THE PROBLEM.
Restate word for word the entries below, starting with the line with "Viewport: 676px width, 369px height." and continuing through the line with "You are a computer-use agent. The image size is (557, 422).". Include both of those lines and no others.

[Data entries]
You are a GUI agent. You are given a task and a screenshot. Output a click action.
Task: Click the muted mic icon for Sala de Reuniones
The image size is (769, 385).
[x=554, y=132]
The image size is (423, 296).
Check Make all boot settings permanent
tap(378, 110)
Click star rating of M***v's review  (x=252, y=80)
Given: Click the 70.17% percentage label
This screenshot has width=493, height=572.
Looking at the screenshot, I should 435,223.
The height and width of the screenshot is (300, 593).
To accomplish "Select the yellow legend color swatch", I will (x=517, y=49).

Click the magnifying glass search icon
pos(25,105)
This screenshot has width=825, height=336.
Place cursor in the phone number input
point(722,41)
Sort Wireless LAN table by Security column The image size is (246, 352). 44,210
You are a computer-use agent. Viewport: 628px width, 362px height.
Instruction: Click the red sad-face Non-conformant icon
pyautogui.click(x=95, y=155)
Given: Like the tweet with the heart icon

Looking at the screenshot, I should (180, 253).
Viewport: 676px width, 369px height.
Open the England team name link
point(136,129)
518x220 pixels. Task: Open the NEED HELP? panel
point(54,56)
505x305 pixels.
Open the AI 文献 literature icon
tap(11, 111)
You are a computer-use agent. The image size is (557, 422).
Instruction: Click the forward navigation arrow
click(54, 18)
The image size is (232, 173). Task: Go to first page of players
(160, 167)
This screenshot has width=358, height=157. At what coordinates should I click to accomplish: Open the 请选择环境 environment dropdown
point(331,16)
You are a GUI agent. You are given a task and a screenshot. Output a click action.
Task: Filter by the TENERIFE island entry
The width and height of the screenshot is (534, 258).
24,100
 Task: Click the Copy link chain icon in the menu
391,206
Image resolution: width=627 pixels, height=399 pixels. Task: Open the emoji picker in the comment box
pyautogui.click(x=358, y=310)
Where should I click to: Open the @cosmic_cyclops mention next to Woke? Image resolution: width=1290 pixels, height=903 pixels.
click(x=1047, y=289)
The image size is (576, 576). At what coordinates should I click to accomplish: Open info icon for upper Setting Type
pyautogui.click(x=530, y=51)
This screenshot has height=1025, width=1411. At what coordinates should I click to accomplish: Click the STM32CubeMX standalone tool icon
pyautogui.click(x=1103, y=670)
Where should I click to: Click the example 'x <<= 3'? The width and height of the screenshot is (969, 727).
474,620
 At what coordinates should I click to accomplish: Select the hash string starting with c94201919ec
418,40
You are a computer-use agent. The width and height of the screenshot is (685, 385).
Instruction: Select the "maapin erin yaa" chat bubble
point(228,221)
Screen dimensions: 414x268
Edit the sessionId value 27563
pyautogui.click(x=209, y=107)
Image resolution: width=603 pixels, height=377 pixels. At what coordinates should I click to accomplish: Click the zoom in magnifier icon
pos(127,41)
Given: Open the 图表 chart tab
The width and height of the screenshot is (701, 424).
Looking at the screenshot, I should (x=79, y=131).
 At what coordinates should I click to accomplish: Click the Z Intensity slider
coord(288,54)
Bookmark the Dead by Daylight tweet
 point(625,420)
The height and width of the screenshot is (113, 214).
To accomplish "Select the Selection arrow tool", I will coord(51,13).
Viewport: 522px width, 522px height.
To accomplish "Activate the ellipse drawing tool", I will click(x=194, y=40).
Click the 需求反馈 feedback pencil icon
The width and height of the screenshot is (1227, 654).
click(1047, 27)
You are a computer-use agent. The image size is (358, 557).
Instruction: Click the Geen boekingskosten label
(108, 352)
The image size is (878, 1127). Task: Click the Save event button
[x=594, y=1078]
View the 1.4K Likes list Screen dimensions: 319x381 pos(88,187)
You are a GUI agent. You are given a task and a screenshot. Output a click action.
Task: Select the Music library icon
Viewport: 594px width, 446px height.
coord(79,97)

OUTPUT BELOW.
Viewport: 676px width, 369px height.
Open the England team name link
point(136,129)
518x220 pixels. Task: Open the NEED HELP? panel
point(54,56)
505x305 pixels.
Open the AI 文献 literature icon
tap(11, 111)
You are a computer-use agent. The image size is (557, 422).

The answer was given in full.